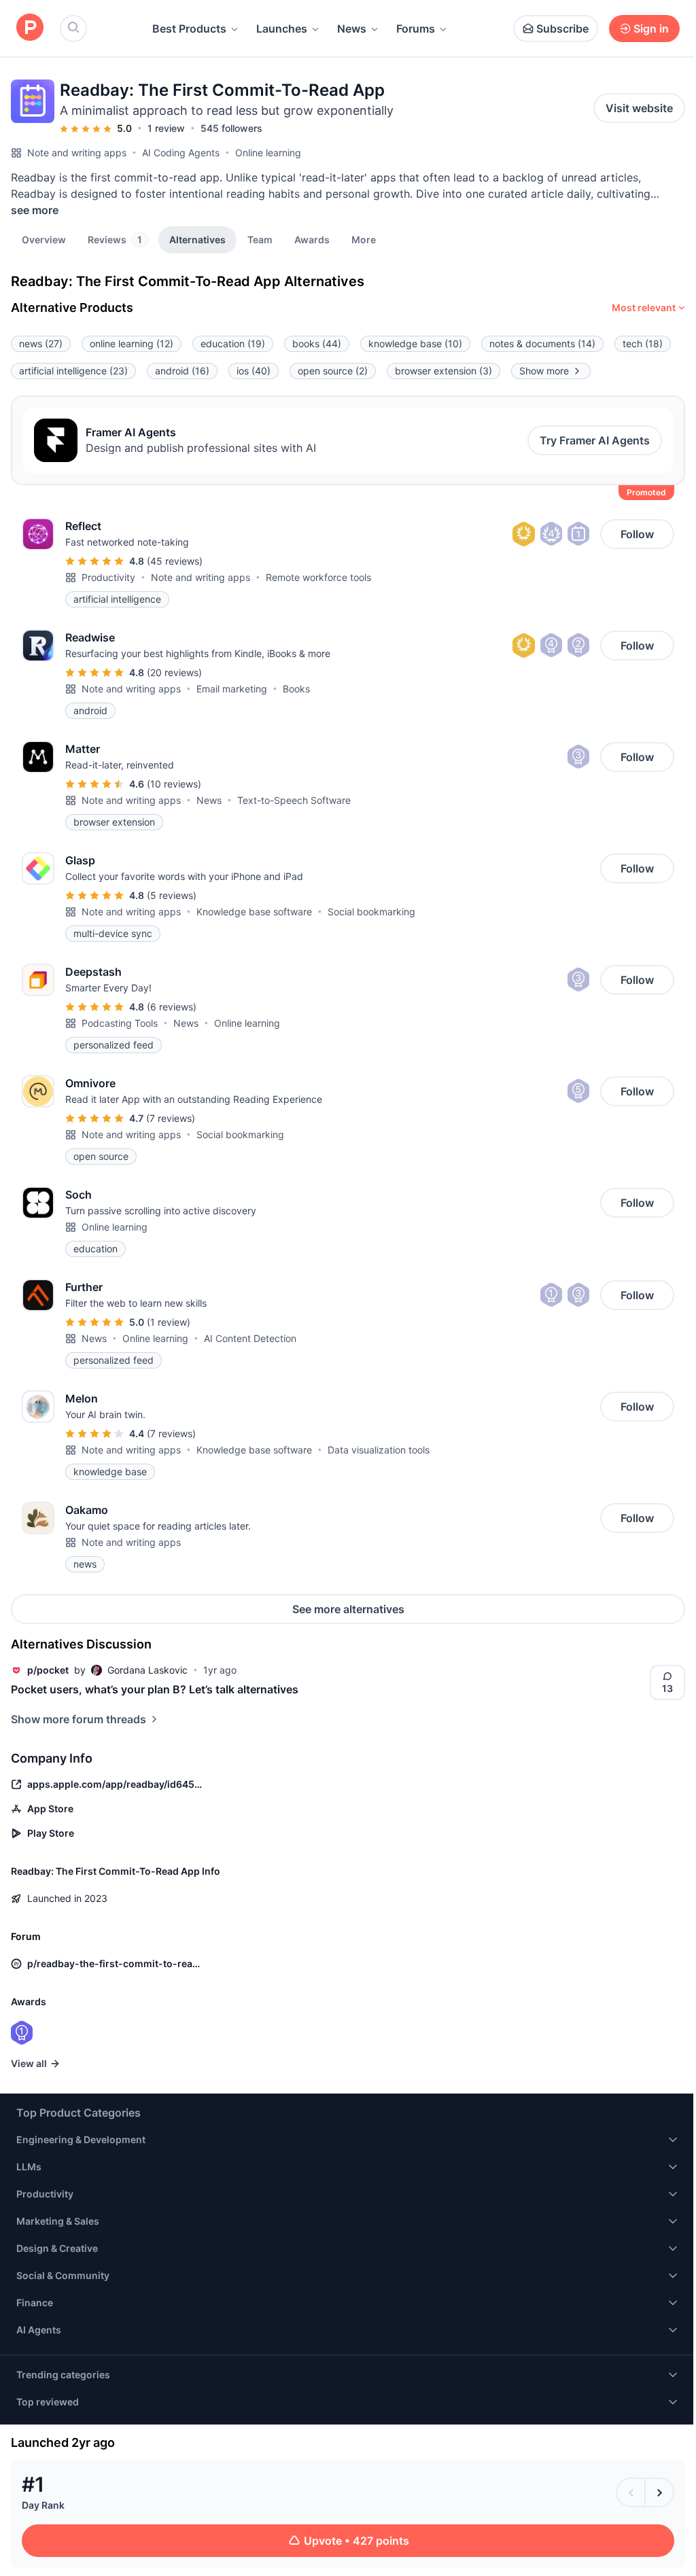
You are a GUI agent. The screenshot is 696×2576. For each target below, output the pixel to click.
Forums (415, 28)
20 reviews (174, 672)
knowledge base (415, 343)
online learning (131, 343)
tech (643, 343)
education (233, 343)
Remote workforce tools (318, 577)
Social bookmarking (371, 911)
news (41, 343)
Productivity (108, 577)
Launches (281, 28)
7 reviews (171, 1118)
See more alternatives (348, 1609)
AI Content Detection (250, 1338)
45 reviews (174, 561)
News (351, 28)
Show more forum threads (78, 1719)
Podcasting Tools (120, 1023)
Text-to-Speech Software (294, 800)
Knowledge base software (254, 911)
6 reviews (171, 1006)
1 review (166, 128)
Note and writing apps (76, 152)
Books (296, 688)
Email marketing (231, 688)
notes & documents (542, 343)
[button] (364, 239)
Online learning (268, 152)
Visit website (639, 108)
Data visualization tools (379, 1449)
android (182, 370)
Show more (544, 370)
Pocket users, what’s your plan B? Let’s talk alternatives (154, 1689)
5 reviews (171, 895)
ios (254, 370)
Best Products (189, 28)
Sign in (651, 28)
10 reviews (174, 784)
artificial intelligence (73, 370)
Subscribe (562, 28)
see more (34, 210)
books (316, 343)
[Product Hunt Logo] (30, 28)
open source (333, 370)
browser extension (443, 370)
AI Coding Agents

[What is expected]: Of the entries listed above, reproduce only the lines starting at the line containing "knowledge base (415, 343)" and ending at the line containing "Podcasting Tools (120, 1023)". Include both, exactly as they stand.

[Response to the task]:
knowledge base (415, 343)
online learning (131, 343)
tech (643, 343)
education (233, 343)
Remote workforce tools (318, 577)
Social bookmarking (371, 911)
news (41, 343)
Productivity (108, 577)
Launches (281, 28)
7 reviews (171, 1118)
See more alternatives (348, 1609)
AI Content Detection (250, 1338)
45 reviews (174, 561)
News (351, 28)
Show more forum threads (78, 1719)
Podcasting Tools (120, 1023)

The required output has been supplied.